Woodbury told the News-Miner on Saturday that, although it is not yet official, one of those ideas includes hosting the Flying Iron Freestyle Show, a freestyle snowmachine show featuring a group of accomplished X Game athletes. Woodbury said they are also considering putting together a series of venues where machines will be on display.

In addition to providing entertainment for local Fairbanks residents and Iron Dog fans, the course reversal also provides an exciting change for the competitors, which the board of directors hopes will “keep the race as fresh as possible.”

“In one sense, it levels the playing field as far as veterans and rookies are concerned. The old goats will still have their deep well of experience to draw from, but with the 180-degree difference in the course, some of the up-and-comers really have a chance to cause some upsets this year,” Woodbury said.

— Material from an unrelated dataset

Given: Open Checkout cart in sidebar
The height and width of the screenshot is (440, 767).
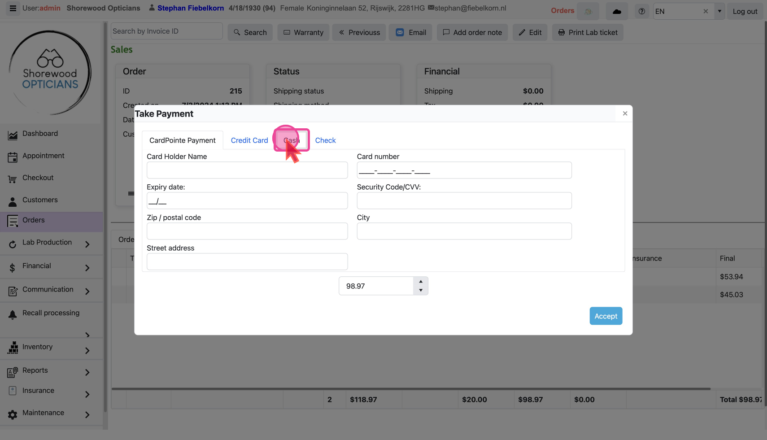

Although once having started in Fairbanks in 2004, the race has traditionally started in South Central Alaska, gone to Nome and then finished in Fairbanks. Woodbury, a past Iron Dog participant himself, explained that some of the veterans have very detailed course maps and know precise locations for short cuts and rough spots in the road, but looking at the course from the other direction will add a different element to their race planning.

“You know it’s just like driving a road. If you are only driving one way you really learn the road, but the minute you turn around and drive back the other way it’s a new road.”

In addition to the directional difference, the race will also include an additional 375-mile loop north of Koyuk toward Kotzebue and then back to Nome, a loop similar to the one used in the Archie Ferguson-Willie Goodwin Memorial snowmachine race. Woodbury said the goal of the loop was to help “keep the Iron Dog focused on the art of racing.” In recent years, due to faster machines, more time was spent at checkpoints and holds, so the additional loop will look to offset those rests.

Chris Olds, four-time winner and reigning Iron Dog champion, is particularly excited for the additional loop.

"Last year was my first year I did the Archie Gerguson race up there ... and it was one of the most fun races I’ve done,” Olds said by phone. “It’s different. A lot of high speeds and you go through a pass so there are some technical areas, too. I think one of the reasons why it was fun was because everyone there was really into racing. … It was really cool to see a lot of the people in the villages come out to watch the race and even when we were training up there. Just everyone was into it.”

Although the course has flipped, Woodburry still thinks the most challenging section will be the 350 miles outside of Big Lake.

“A lot of time we have carnage when we leave from Big Lake on that first stretch. ... We will still have that same stretch of trail when we finish. … It’s skinny trail and single tracked. There’s not many rivers to hop onto. It’s pretty technical. It gets a lot of snow sometimes. There’s just so many variables that it’s kind of anybody's game on that particular stretch of trail,” the executive director told the News-Miner. “The winning racer isn’t always the fastest racer. He’s the smartest racer, so he knows when to go fast and when to pull back and be conservative.”

The Aug. 1 registration start date is another adjustment the race made this year. In prior years registration began in October. In future years, Woodbury hopes to push registration up even further to immediately follow the conclusion of the race and to allow participants to get the best deals with sled manufacturers for the following season.

Additionally, it allows the race organizers to plan further ahead.

“We get a better feel on how much gas we need to buy. We will probably get better prices on gas, buying it in these summer months than in the middle of January. And transportation wise, we have the chance to bring the fuel in and land on airstrips that aren’t covered in snow,” Woodbury said.

Registration for the 2020 Iron Dog closes on Oct. 31.